[Date Prev][Date Next][Thread Prev][Thread Next][Date Index][Thread Index]
Re: [bug-libunistring] roundtrippable encoding support
From: |
Ben Pfaff |
Subject: |
Re: [bug-libunistring] roundtrippable encoding support |
Date: |
Fri, 10 Oct 2014 08:47:03 -0700 |
User-agent: |
Mutt/1.5.23 (2014-03-12) |
On Thu, Oct 09, 2014 at 06:04:02PM +0200, David Kastrup wrote:
> What I am actually more interested in is in having libunistring offer
> "roundtrippable" encodings as a fallback for decoding errors.
> Basically, I want an option for decoding where libunistring announces
> "what you have here is not valid utf-8 but I know how to deal with it".
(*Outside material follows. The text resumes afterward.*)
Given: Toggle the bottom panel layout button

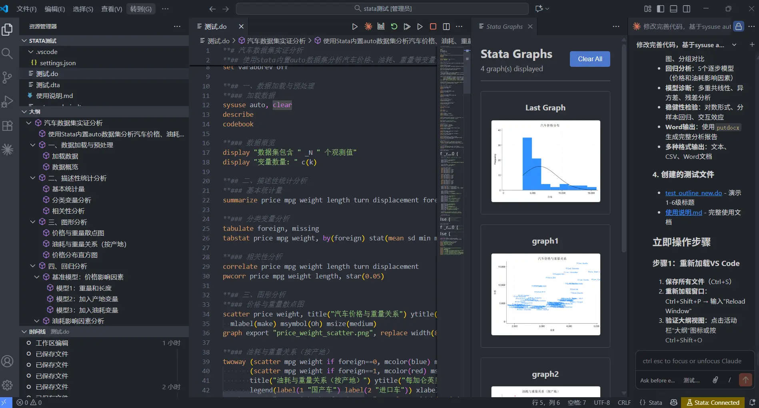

> Including reencoding. And delivering unique "character codes" and
> string length calculations. The application would either keep track of
> having received "dirty utf-8" and would reencode when putting out utf-8
> (where reencoding "internal utf-8" to "external utf-8" means replacing
> the 2-byte sequences representing a wild byte by their original byte),
> or it would reencode into "external" utf-8 when writing anyway which
> would not change anything for originally valid utf-8.
It sounds like a reasonable philosophy to me. I don't think I'd want
this to become the only option for libunistring, but if there's a
practical way to add alternate interfaces, etc., then I think that would
be valuable.
(I am not the libunistring maintainer and don't intend to speak for
him.)